O coração deserto
Antonio Júnior

INTRODUÇÃO

por Antonio Júnior (**)

    O título sintomático desta novela procura a precisão, a flexibilidade e o alcance  dos claros-escuros da dor e degradação do homem. O argumento sombrio criado em Una, no ano de 1992, numa fazenda de cacau e seringa, reflete a epopéia que levou a região do cacau à falência moral, espiritual e econômica. Foi lido por escritores-amigos como Hilda Hilst, Lygia Fagundes Telles, Caio Fernando Abreu, Pedro Paulo de Senna Madureira. Somente Caio o apreciou.
    Pensei inconformado em mudanças bruscas, misturando tempo e espaço, ficção e realidade, sentimento e frivolidade, necessidade de convívio e apego à solidao, imagens cinematográficas e diálogos artificiais, êxtase apocalíptico da pintura de Hyeronimus Bosch e o delírio de Alice no País das Maravilhas de Lewis Carroll. Os inúmeros personagens são reconhecíeis na rapsódia grapiúna: jornalistas, boêmios, políticos, milionários, viciados e prostitutos. Todos dominados pela angústia num mundo de tortuosos e incontroláveis sentimentos.

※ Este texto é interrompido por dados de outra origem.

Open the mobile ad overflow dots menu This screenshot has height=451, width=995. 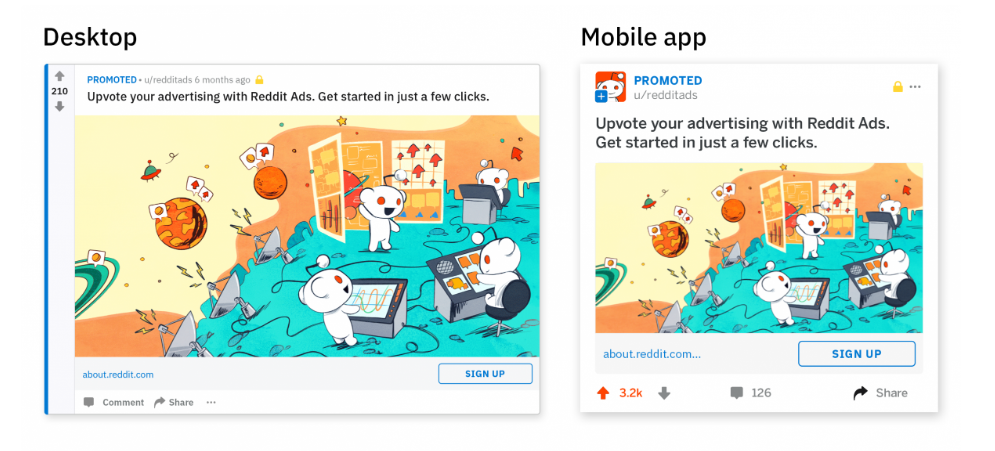(x=915, y=87)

    A vida é torpe. A morte não é mais que um episódio sem importância. A época são os anos 80 em qualquer cidadezinha agarrada ao tédio. Pensei  em cenários e diálogos falsos de filmes melô como Em Cada Coração um Pecado, O Estranho Amor de Martha Ivers, Quem é o Infiel?, A  Filha de Satã, A Caldeira do Diabo, Veludo Azul. Drogas, prostitutas, insensíveis, corruptos, misóginos, desajustados. Alusões à pintura de Francis Bacon, ao cinema de Jean Vigo e Gus Van Sant.

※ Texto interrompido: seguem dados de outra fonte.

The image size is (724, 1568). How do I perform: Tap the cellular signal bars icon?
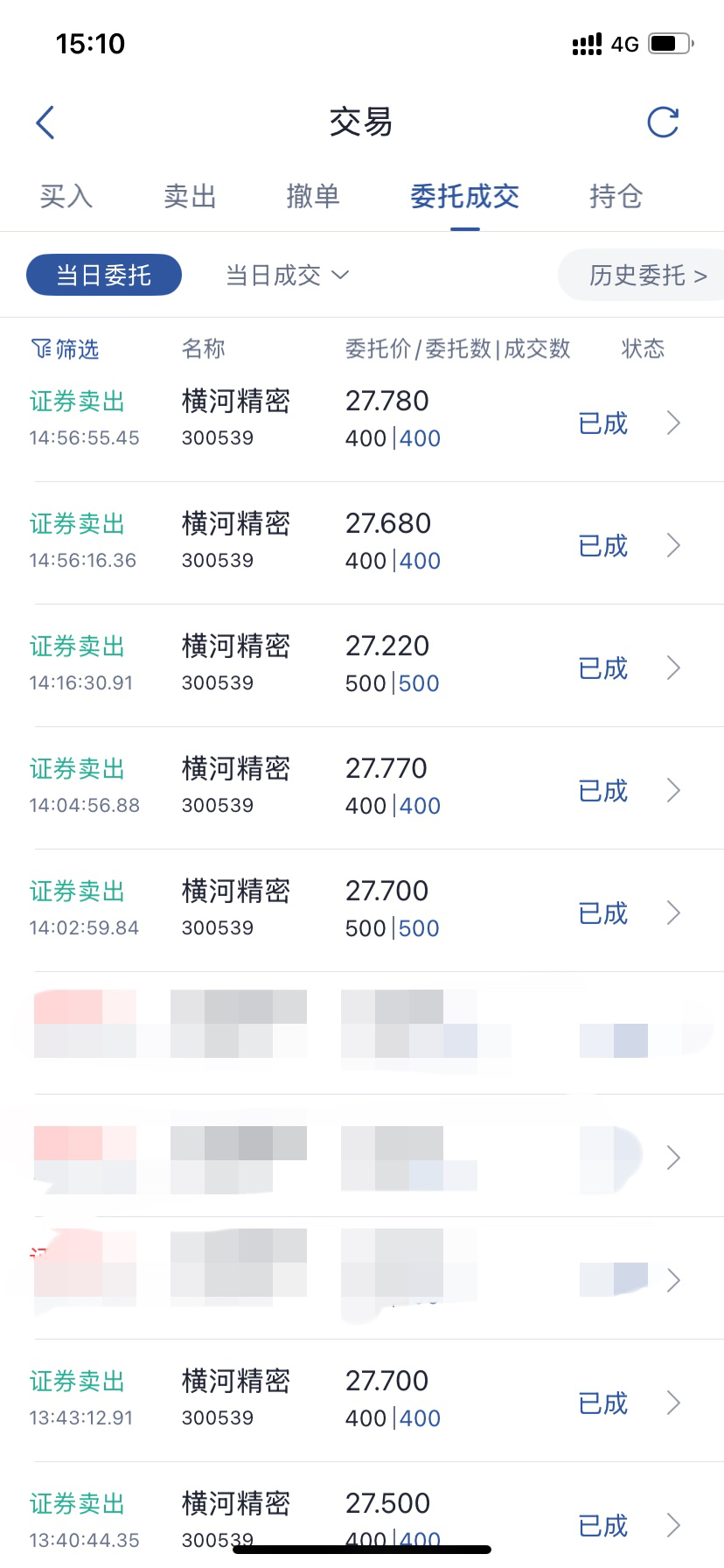[x=587, y=44]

    É um romance de mistério, porque tudo foi escolhido para desnortear. Os personagens esboçados desaparecem como numa noite de neblina e sombras, num truque entre realidade e aparência. Estão vivendo o seu turning point, criado para expressar um poder destrutivo. Cain Infante, um intelectual desesperado de 30 anos, arrasta o seu infortúnio através de uma sucessão de fatos sem destino e é talvez o nome central da trama e o particular é esse homem ameaçado, dissimulado - se bem que Jean-Pierre domine o quarto capítulo, e a encarnação do vazio existencial seja o verdadeiro protagonista.

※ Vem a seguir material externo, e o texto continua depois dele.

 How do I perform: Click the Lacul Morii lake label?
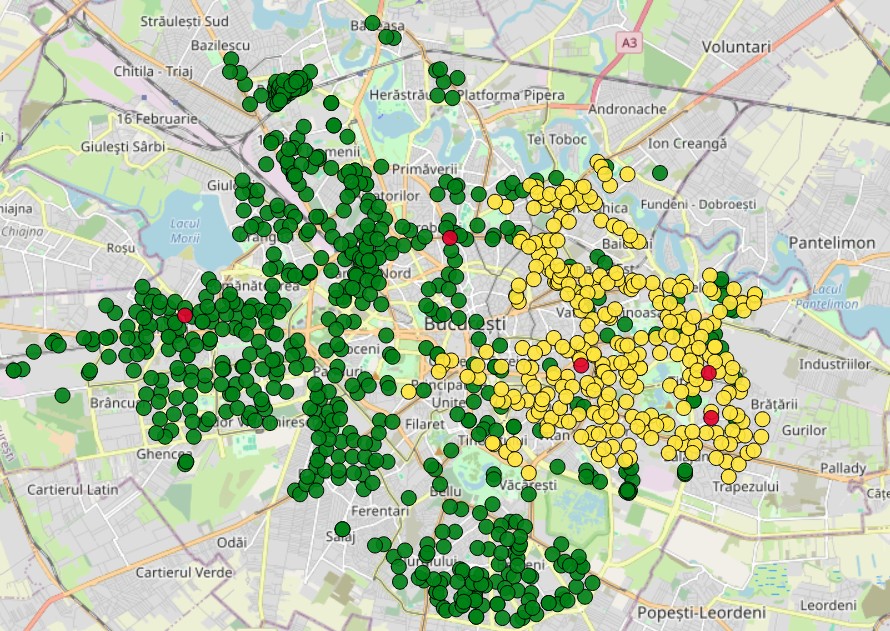coord(185,229)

    Essas informações são para o leitor que espera o escândalo de uma nova Gabriela, revelando o imaginário sublimado do Sul da Bahia, ou o hermetismo do nouveau roman. Nem uma coisa nem outra. Não há malabarismos lingüísticos, nem um coquetel de informações terríveis. Uma linguagem afetada, um mundo de dissolução de espíritos em que impera a total ausência de paz interior. São histórias amargas, um jogo infernal de espelhos, um universo caótico e enlouquecido, sem lugar para sentimentos profundos e solenes, denunciando a violência emocional que invadiu a vida privada.
    O livro tem a gênese do policial, até a pretensão do estilo noir, mas seus três elementos fundamentais - o criminoso, a vítima e o detetive - praticamente não existem ou não são importantes. O suspense e o romance policial, como objeto de consumo, são válidos aqui. Assim, como a estrutura desse gênero literário perpetuado em obras de Raymond Chandler, David Goodis, James M. Cain e mais recentemente Patricia Highsmith.
    Seguir os caminhos ansiosos e complexos da repercussão de inúmeras cartas sem assinatura numa cidadezinha vulgar é acreditar na imaginação poética e aterrorizante.